Directions: The answer must consist of each line below that contains the string "Focus".

------ Task input

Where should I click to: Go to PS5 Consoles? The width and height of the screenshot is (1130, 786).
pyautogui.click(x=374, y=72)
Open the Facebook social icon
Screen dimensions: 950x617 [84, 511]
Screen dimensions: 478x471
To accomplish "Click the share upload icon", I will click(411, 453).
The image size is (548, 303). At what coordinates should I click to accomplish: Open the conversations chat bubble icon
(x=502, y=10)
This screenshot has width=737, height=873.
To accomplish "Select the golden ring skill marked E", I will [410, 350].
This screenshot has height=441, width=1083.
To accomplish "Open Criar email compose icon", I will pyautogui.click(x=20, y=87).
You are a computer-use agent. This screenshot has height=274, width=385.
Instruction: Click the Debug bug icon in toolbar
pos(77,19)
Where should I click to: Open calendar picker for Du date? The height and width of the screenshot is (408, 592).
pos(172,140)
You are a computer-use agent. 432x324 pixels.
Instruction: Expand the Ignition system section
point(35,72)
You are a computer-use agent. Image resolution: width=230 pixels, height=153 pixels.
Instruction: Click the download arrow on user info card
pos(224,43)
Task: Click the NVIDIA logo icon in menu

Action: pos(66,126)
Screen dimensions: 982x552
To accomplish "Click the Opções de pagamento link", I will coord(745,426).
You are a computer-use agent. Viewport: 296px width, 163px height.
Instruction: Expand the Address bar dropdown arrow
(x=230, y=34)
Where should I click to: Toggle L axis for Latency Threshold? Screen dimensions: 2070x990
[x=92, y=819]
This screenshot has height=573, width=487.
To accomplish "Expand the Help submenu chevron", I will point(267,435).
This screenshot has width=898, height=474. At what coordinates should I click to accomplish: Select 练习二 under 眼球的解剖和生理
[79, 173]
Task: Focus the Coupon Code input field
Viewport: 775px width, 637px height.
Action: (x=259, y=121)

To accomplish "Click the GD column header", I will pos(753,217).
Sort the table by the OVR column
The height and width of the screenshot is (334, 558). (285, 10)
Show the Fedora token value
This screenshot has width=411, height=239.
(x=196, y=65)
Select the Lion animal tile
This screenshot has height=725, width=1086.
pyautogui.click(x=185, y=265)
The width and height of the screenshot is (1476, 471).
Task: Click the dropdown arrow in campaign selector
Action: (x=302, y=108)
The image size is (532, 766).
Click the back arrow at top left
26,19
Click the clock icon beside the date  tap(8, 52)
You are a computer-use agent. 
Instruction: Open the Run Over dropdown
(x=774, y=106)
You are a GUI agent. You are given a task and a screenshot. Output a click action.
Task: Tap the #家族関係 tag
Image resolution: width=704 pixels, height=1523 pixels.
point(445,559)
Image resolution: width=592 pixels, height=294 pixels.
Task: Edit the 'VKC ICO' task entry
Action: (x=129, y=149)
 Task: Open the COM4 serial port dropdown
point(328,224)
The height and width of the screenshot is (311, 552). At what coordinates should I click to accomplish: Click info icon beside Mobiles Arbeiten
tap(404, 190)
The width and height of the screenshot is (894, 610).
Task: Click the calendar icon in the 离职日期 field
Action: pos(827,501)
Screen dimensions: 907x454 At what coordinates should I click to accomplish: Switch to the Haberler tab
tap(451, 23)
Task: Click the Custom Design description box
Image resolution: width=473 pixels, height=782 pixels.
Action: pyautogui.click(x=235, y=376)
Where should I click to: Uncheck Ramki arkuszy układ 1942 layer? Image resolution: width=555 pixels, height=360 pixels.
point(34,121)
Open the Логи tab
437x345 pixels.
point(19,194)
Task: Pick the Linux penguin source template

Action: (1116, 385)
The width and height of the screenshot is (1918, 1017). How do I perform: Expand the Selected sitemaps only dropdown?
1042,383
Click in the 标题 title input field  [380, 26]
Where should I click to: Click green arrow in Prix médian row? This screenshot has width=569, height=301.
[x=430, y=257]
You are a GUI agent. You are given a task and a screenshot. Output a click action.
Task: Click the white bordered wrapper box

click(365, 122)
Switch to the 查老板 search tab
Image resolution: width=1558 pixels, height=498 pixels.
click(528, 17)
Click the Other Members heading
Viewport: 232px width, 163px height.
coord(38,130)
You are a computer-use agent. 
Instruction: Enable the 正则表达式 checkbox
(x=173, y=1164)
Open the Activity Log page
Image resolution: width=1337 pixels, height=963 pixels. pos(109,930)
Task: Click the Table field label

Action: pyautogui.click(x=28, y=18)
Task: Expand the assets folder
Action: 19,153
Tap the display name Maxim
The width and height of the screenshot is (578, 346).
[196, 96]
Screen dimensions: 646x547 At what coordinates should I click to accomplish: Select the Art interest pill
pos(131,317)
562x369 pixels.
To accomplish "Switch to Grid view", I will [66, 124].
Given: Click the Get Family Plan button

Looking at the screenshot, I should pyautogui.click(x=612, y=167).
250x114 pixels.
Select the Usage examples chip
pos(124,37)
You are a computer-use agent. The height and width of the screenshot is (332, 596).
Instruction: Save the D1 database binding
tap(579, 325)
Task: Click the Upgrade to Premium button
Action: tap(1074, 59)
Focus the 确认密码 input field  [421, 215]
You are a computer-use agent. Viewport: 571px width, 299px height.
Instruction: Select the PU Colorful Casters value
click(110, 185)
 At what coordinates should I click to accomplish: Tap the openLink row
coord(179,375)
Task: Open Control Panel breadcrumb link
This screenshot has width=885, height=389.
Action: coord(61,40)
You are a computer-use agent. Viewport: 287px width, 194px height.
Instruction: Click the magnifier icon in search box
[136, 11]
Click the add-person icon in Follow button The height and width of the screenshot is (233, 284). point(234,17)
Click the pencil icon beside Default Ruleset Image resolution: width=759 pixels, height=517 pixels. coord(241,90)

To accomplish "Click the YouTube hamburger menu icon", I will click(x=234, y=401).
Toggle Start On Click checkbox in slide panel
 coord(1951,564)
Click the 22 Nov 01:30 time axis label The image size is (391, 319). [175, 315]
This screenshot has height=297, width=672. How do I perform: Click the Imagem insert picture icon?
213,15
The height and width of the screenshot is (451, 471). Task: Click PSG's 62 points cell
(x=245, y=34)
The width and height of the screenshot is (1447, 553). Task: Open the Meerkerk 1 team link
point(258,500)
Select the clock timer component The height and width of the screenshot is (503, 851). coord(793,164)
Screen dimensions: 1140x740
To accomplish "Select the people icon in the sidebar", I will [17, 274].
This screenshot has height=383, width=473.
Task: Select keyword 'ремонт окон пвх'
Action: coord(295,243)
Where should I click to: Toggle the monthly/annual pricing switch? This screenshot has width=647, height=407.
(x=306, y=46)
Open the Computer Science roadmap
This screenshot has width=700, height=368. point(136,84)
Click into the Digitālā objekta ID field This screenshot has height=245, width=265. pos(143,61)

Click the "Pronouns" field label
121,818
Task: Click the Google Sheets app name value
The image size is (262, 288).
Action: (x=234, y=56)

------------

Output:
Task: Focus the Coupon Code input field
Focus the 确认密码 input field  [421, 215]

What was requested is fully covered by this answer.